Betting a front row seat to one kind of show is easy, costs nothing, and, in the autumn, includes blue skies and fresh air. Just bring your thermos of Starbucks, map a course for the major studios and let the stargazing begin. Relax with the Post or, better yet, a portable TV while you wait. You won’t be alone, either. As you’re waiting to shake hands with your political heroes, watch journalists milling about, hoping for a photo or sound bite as the bold names enter or exit the networks.
But how to catch their attention? Through the years, many fans have been disappointed when their idols are whisked away by handlers in waiting limos. But a political groupie requires (happily) a more mature sense of refinement then, say, a Van Halen fan. No breast-baring is necessary — at least not in public. No, to be a true member of the politi-rati, conduct yourself with decorous enthusiasm. If you happen to have a baby in the family, bring him or her along for a kissing opportunity. Pets can also be lovable attention-grabbers. Once Tim “Little Russ” Russert has paused to shake the paw of your puppy, he’ll probably be more amenable to signing your copy of Big Russ and Me (Miramax, $13.77).

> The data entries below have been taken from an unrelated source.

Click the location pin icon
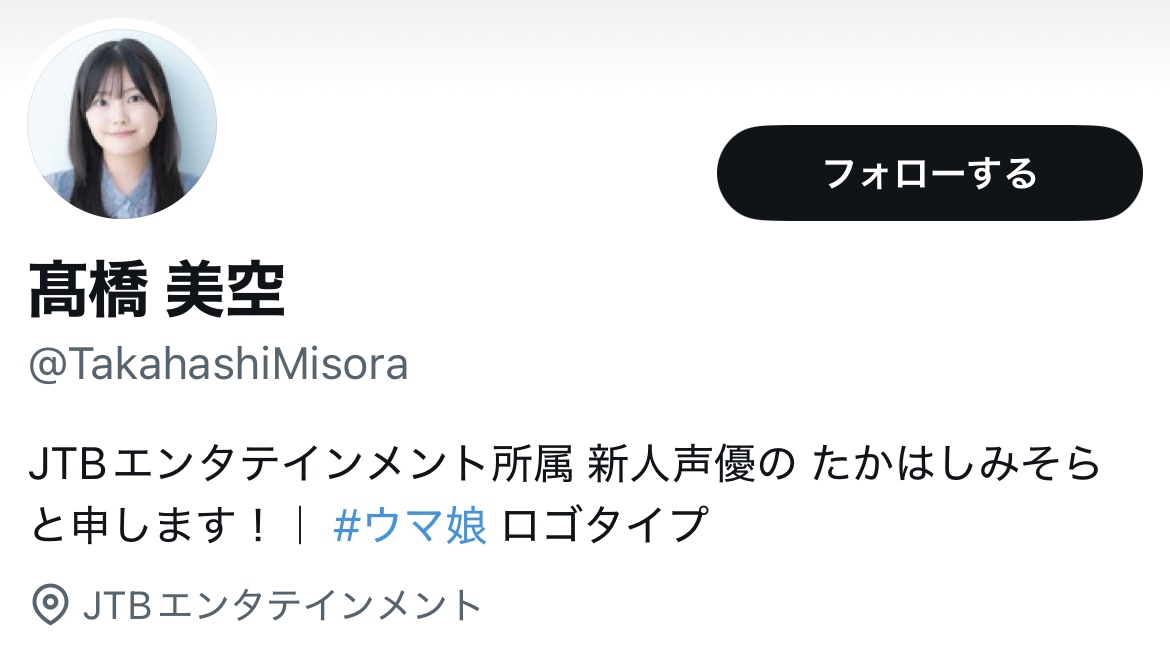The width and height of the screenshot is (1170, 654). point(51,605)
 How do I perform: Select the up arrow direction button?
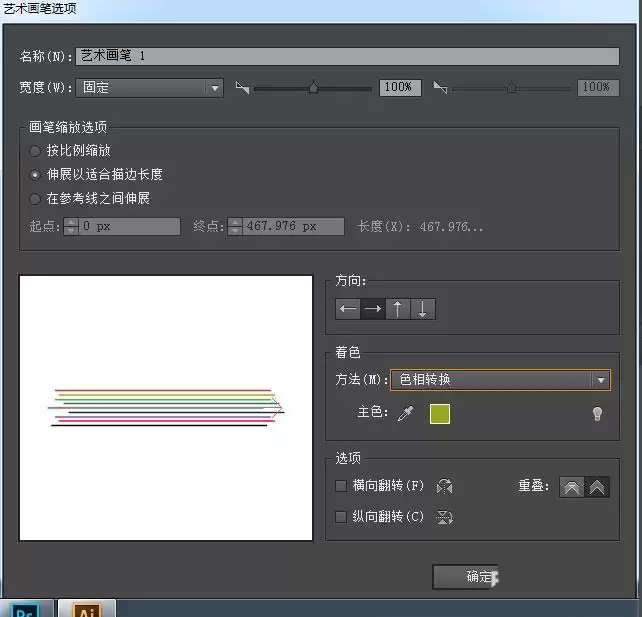pyautogui.click(x=398, y=309)
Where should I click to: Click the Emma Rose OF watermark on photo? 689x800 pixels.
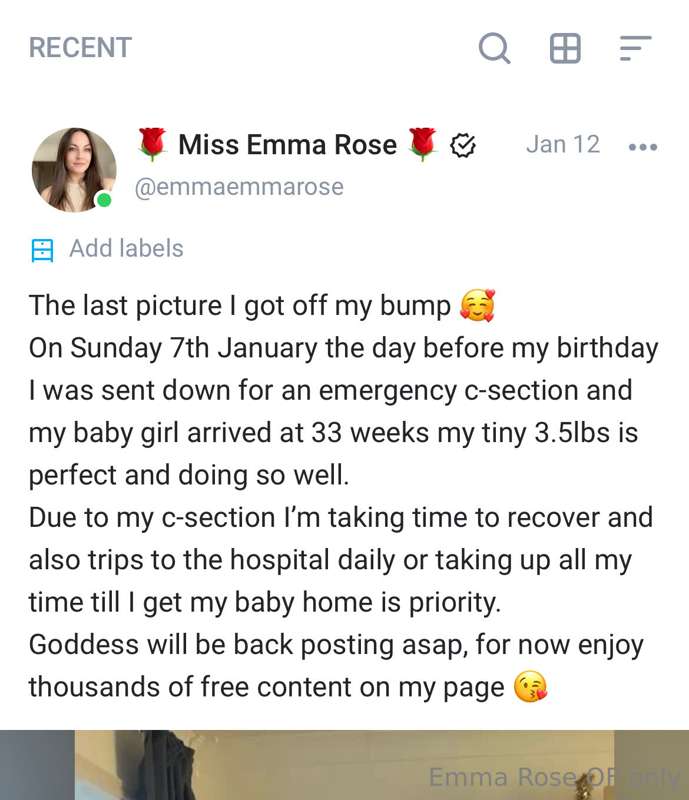[554, 778]
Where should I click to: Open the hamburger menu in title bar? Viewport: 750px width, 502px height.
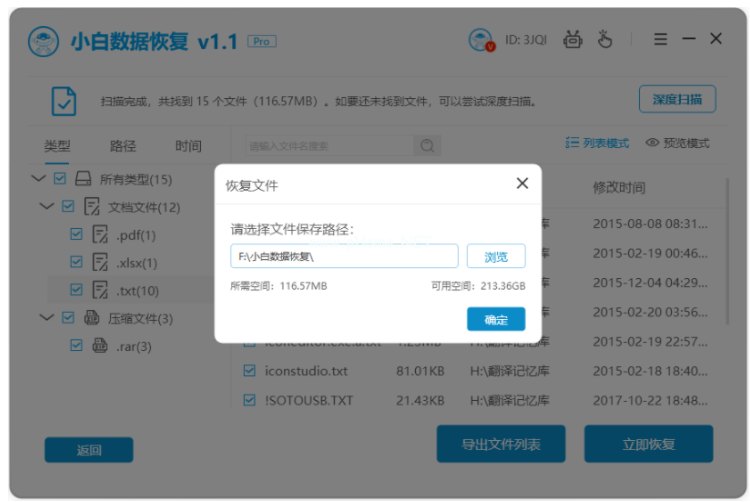(x=660, y=39)
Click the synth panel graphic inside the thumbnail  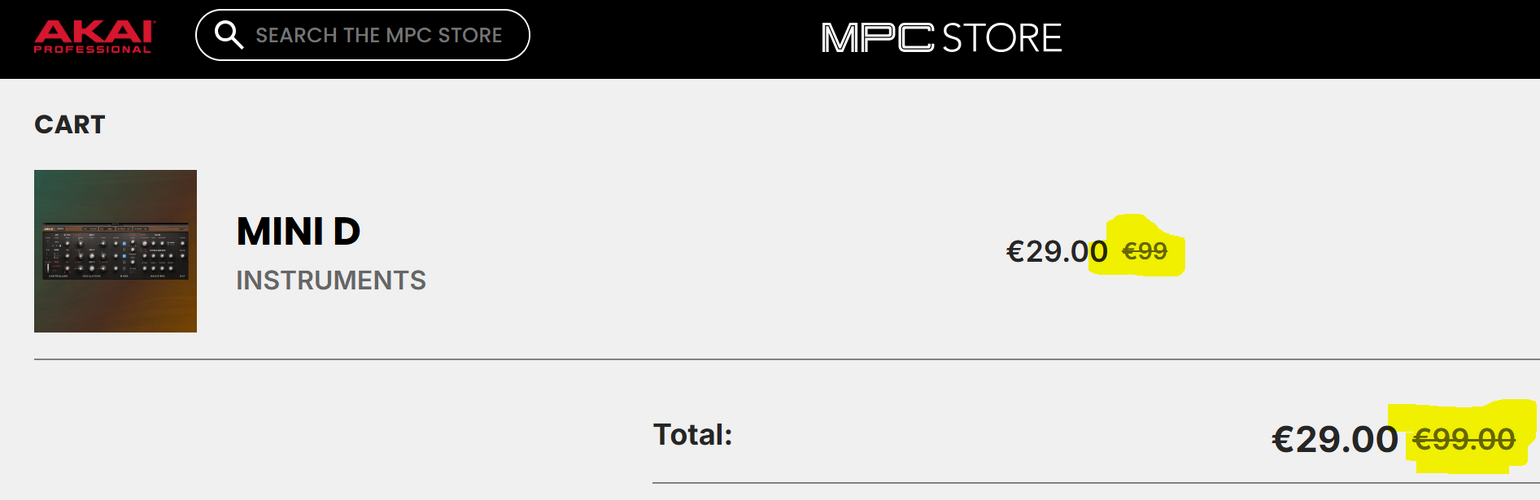coord(115,251)
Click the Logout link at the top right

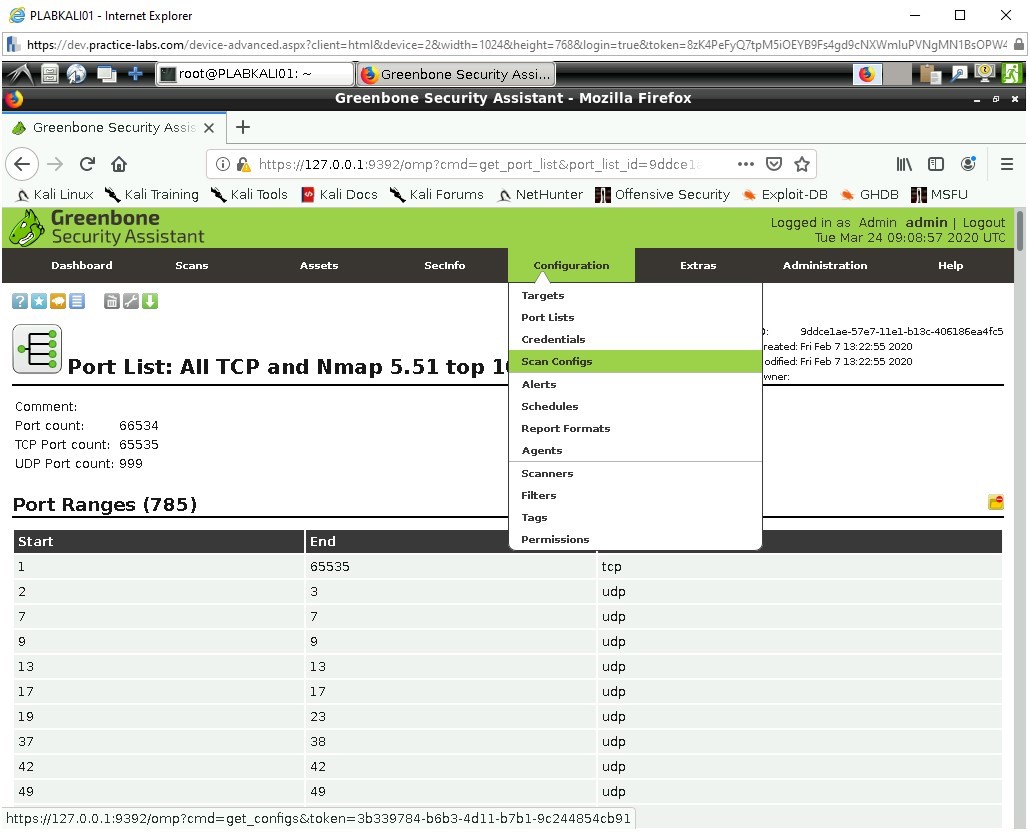coord(983,222)
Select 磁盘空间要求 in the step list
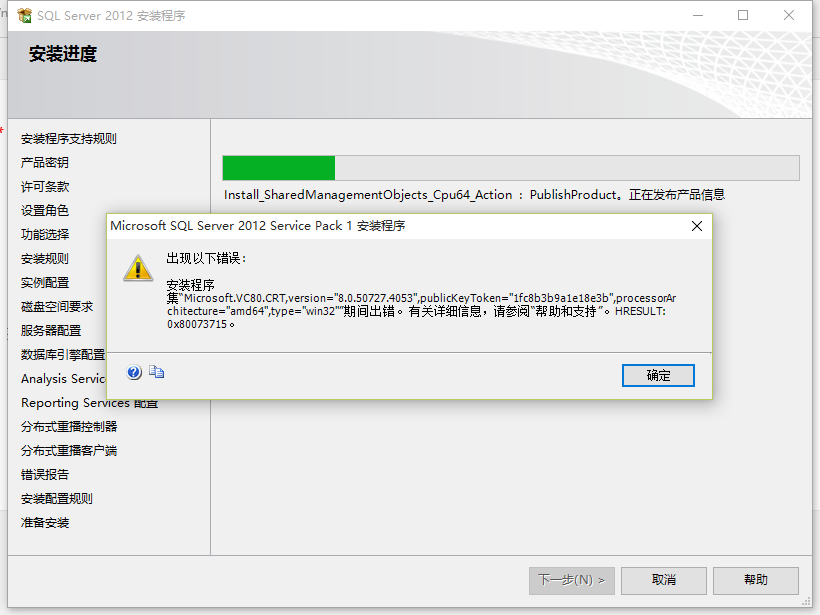Screen dimensions: 820x615 pyautogui.click(x=57, y=306)
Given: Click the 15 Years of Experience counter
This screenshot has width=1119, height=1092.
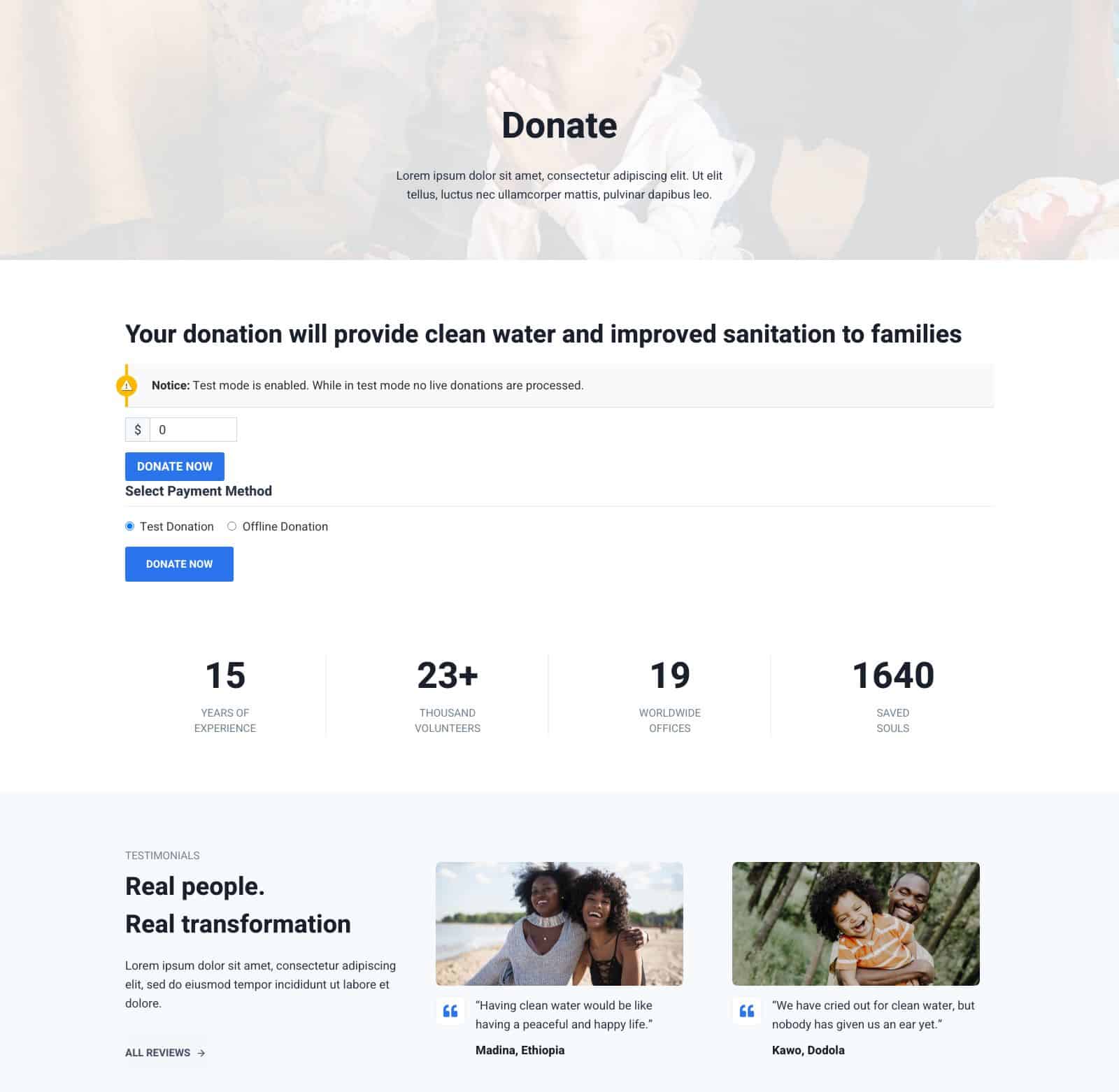Looking at the screenshot, I should tap(225, 696).
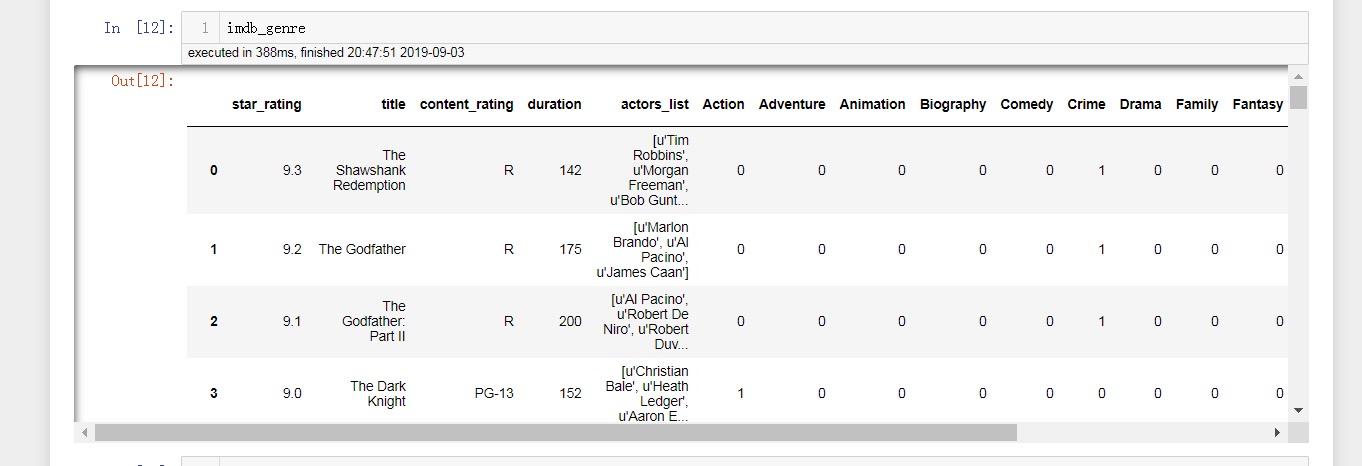Click the horizontal scrollbar right arrow
This screenshot has height=466, width=1362.
pos(1277,432)
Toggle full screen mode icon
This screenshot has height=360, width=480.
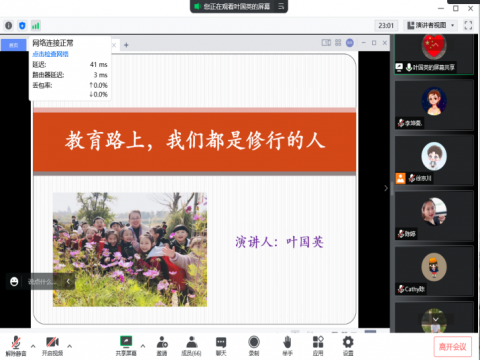click(468, 25)
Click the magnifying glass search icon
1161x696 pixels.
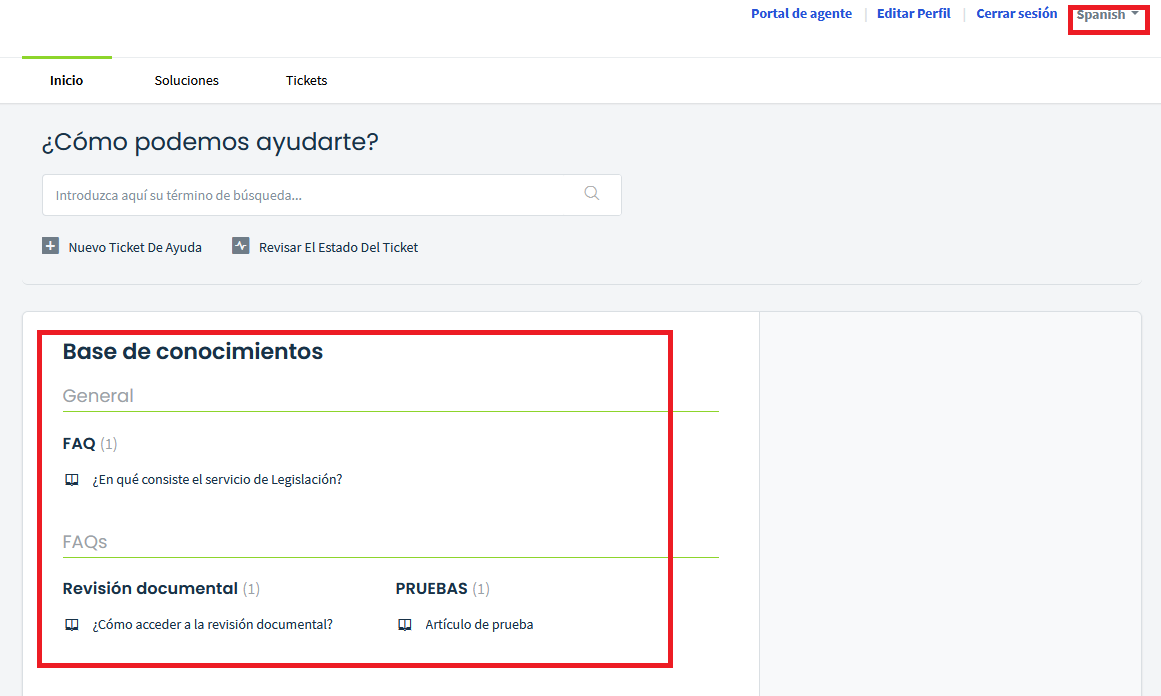point(592,194)
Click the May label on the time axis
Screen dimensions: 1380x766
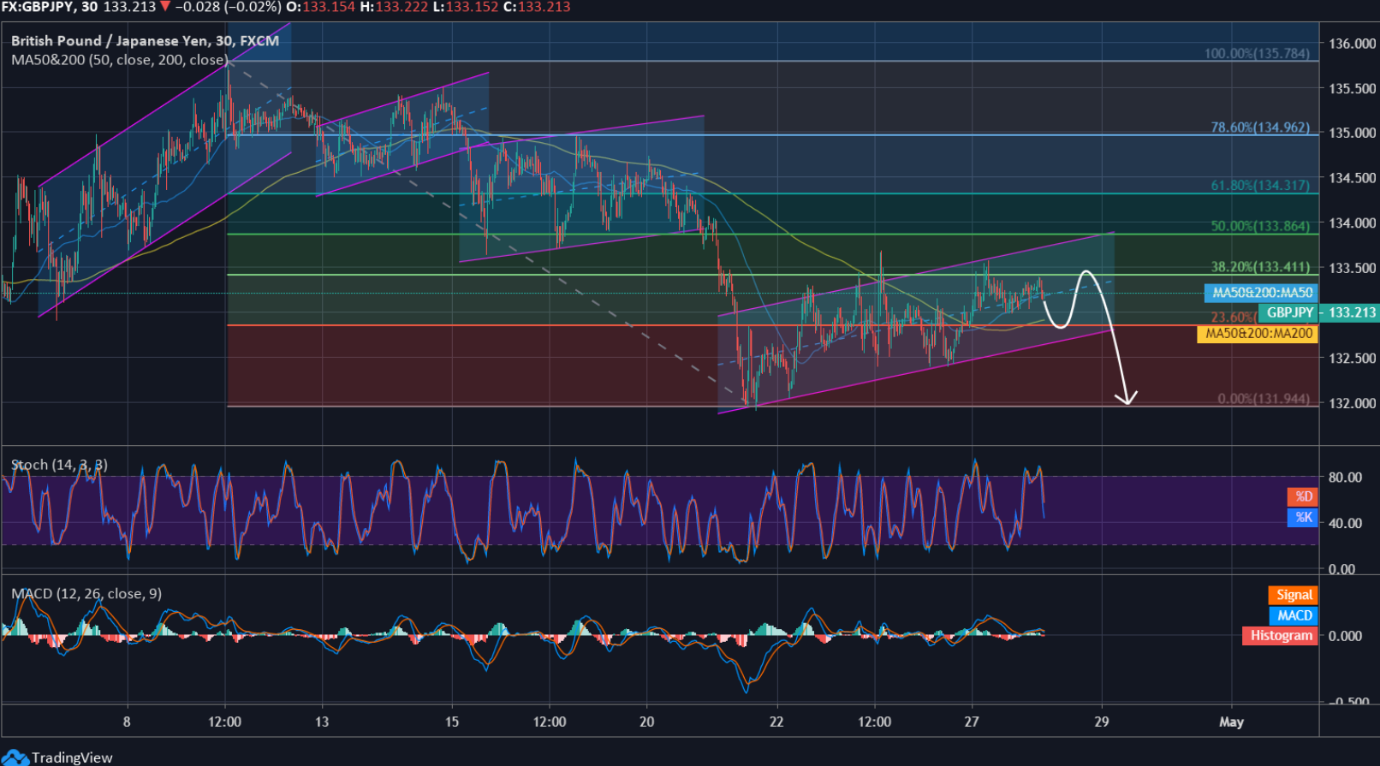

Scheduling your life as part of the Sunday morning poli-wood crowd couldn’t be easier, as the Sunday morning shows list their topics and guests on their Web sites. Plot a course to studios such as ABC (1717 DeSales Street NW, www.abc.com), CBS (2020 M Street NW, www.cbs.com), CNN (820 First Street NE, www.cnn.com), or FOX (400 North Capitol Street NW, www.foxnews.com), and plan your weekly excursion accordingly. In no time, your autograph book could be overflowing with names of political voices who, while preferring Brooks Brothers to spandex, can sing just as loud as their guitar-slinging counterparts.
After working up a healthy appetite, stroll to the Dupont Circle Freshfarm market before its 1 p.m. closing (20th Street NW between Q Street and Massachusetts Avenue, 202-331-7300, www.freshfarmmarket.org) to sample local apples and early pumpkin as well as homemade cheese, baked goods and herbal products from 30 farmers. Now you’ve had your fill of pundit-watching for the day, and your appetite is satiated as well, so take your kids, pup and/or significant other for a leisurely walk, jog, or bicycle along the towpath on the scenic C&O Canal (which begins at Rock Creek Parkway, between Pennsylvania Avenue and Whitehurst Freeway), or perhaps the Capital Cresent Trail in Georgetown, paralleling the canal to Bethesda (beginning at Water Street NW, under the freeway). You’re prepped to share the latest political dish — de riguer in the nation’s capital — if you meet or make friends along the way.